By Amelia Roth-Dishy
Fairway Market’s flagship location on 75th Street and Broadway has installed a fleet of self-checkout kiosks— and they are already a hot topic on the Upper West Side.
The machines, which were inaugurated on Tuesday in advance of the Thanksgiving shopping rush, have replaced the market’s popular “Express Lane,” which purportedly expedited checkout for customers with 10 items or fewer (though the experience was often more akin to riding the 1 train than the 2/3.)
Reactions have been mixed. One Upper West Sider wrote to the Rag, “This new system is bewildering and difficult! All around me customers were flummoxed, and the number of staff assigned to helping people check out added up to plenty of people who could be cashiers instead.”
The self-checkout line was quite long on Sunday afternoon, snaking through the store and stretching beyond the entrance. Shoppers did not seem to realize that the lines for regular checkout, in aisles 7, 8, and 9, were still operative. Nonetheless, customers seemed generally satisfied with the new machines as they left the store.

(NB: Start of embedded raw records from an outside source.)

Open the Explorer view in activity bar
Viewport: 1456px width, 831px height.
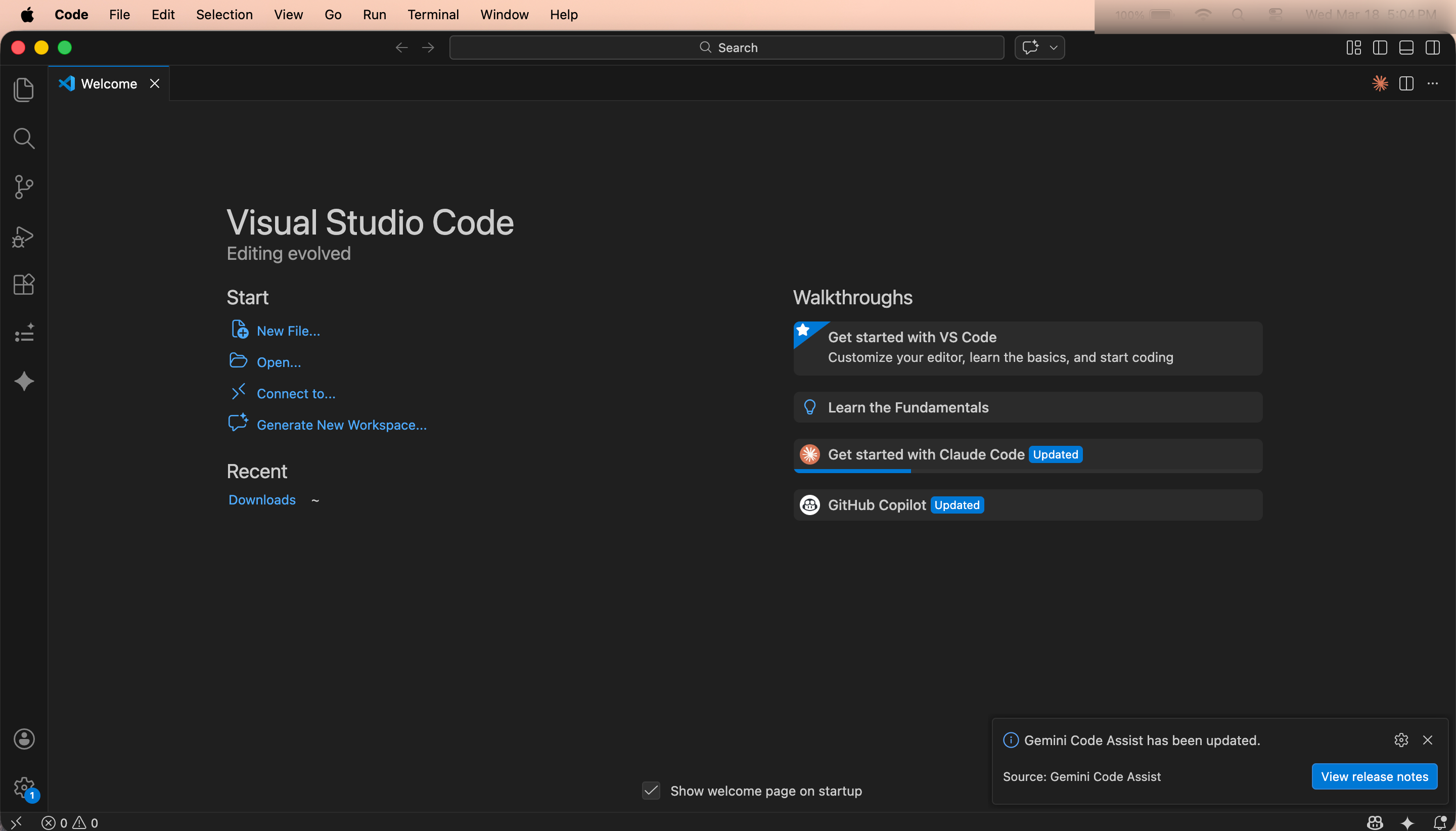(x=23, y=90)
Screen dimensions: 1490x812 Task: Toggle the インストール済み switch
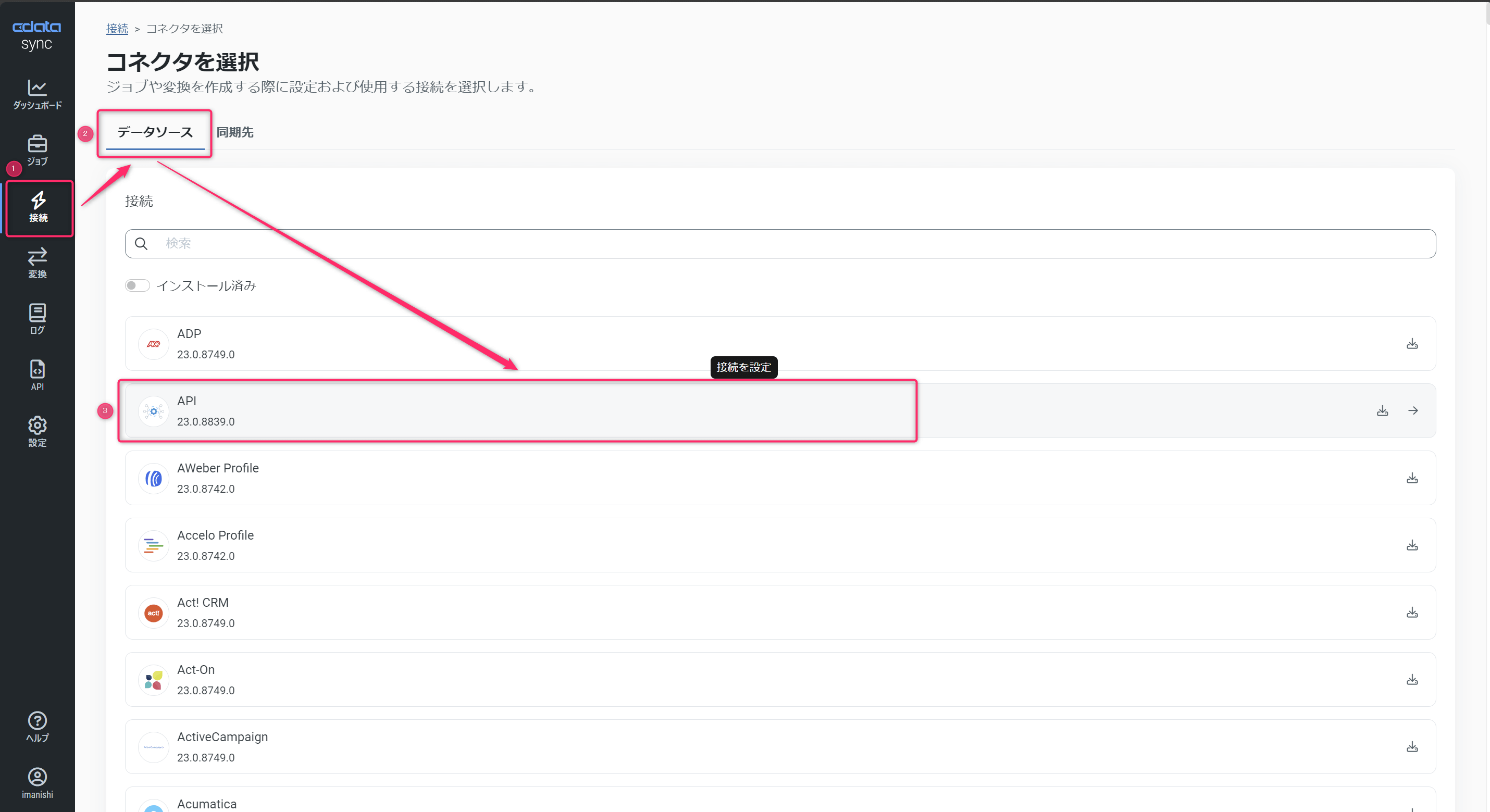(x=137, y=286)
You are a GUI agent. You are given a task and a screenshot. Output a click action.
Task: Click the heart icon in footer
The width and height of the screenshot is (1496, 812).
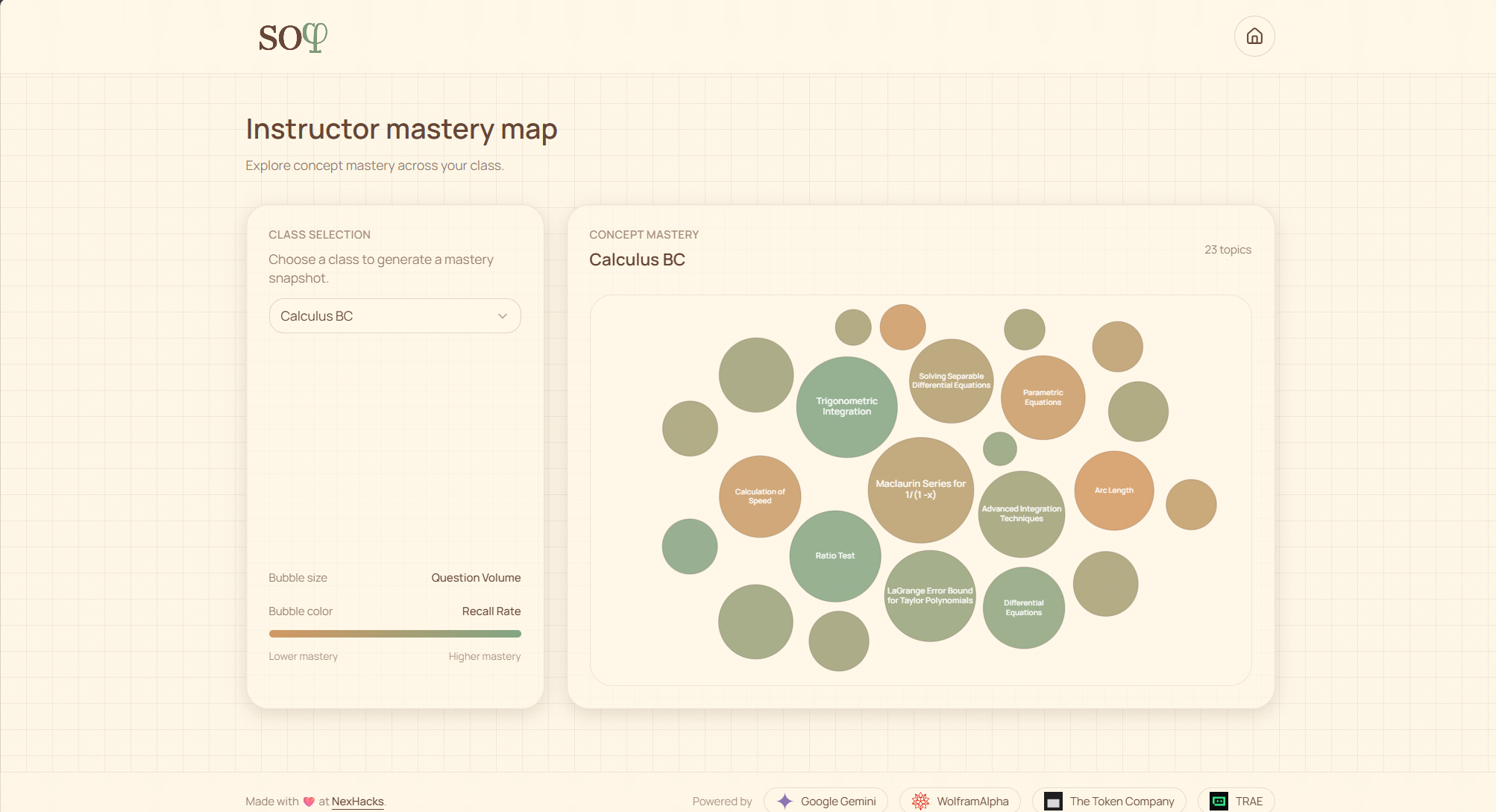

“It went very well,” said Anne, a customer who used a kiosk to purchase a few items.
Another shopper who had just utilized self-checkout remarked to the Rag in passing, “It’s fine. They’re very helpful.”

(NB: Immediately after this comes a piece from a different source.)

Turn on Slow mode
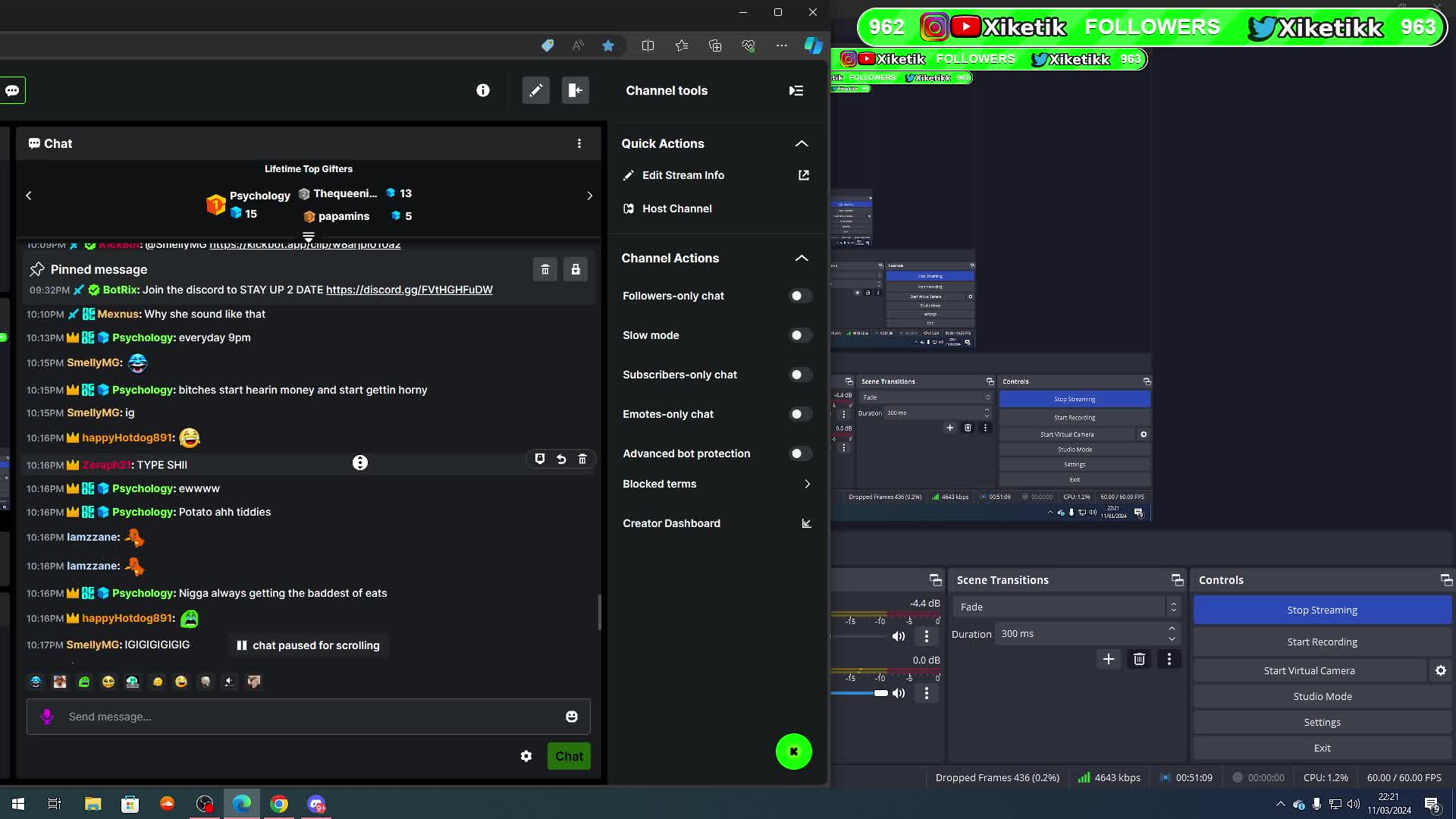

“You can’t please everybody,” Michael, an assistant store manager, said. “Since we put it in, some people, they’re happy about it, they love it, and some people, they hate it, but it’s about technology today and we did this to try to speed up the process,” he added, noting that at least 2,000 customers per day have utilized self-checkout since the machines were set up.
According to Michael, all Fairway locations have transitioned their express lanes to self-checkout lanes. They have no plans of automating the rest of the registers.

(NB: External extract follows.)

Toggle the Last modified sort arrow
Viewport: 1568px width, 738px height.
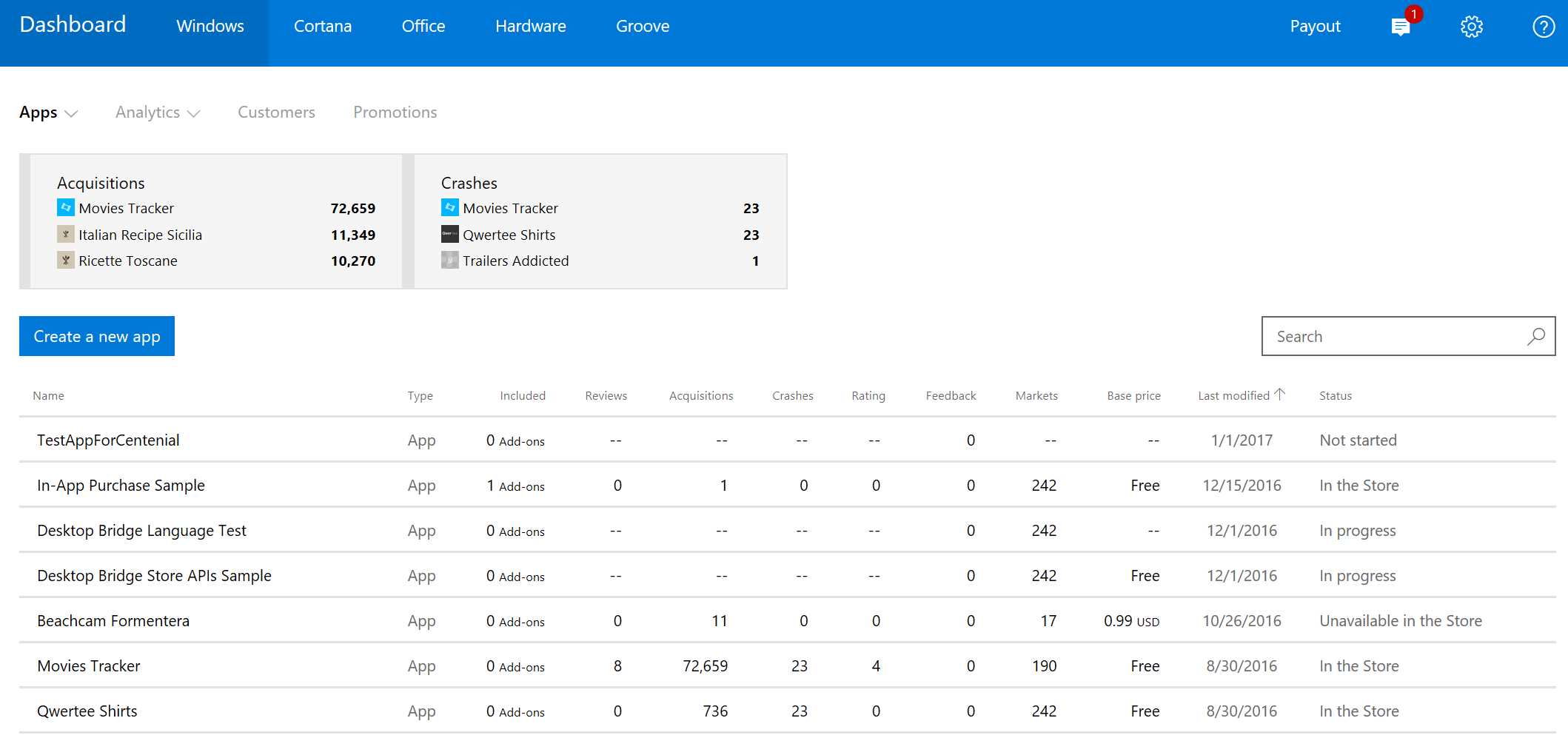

Norma Riccucci, an Upper West Sider who lives near the store, found the self-checkout transaction process to be smooth. “My only concern is demand for labor going down,” she said. “How many people did you fire to put in these machines?”
While many Fairway customers have approached Michael this week to ask the same question, he insisted that no employees lost their job as a result of the self-checkout transition. “We didn’t fire anybody,” he said. “That was not the intention behind all this.” The checkers without stations now have other positions in the store, primarily in roles that support the functionality of the machines themselves. On any one shift, Michael said, “we have at least three people to do override and to make the line flow smoothly.”
Indeed, a number of employees roamed the lane and assisted shoppers with figuring out the new technology or conducting manual override for miscounted items.
“It’s making everybody’s life easier, especially this week, obviously it’s Thanksgiving week,” Michael said. “We both, customers and us, are gonna benefit from self-checkout.”
The Whole Foods location on 97th and Columbus Avenue also transitioned a number of their checkout stations to self-service kiosks in October as part of a company-wide initiative. The Rag has reached out to Whole Foods, which is now a subsidiary of Amazon, for comment.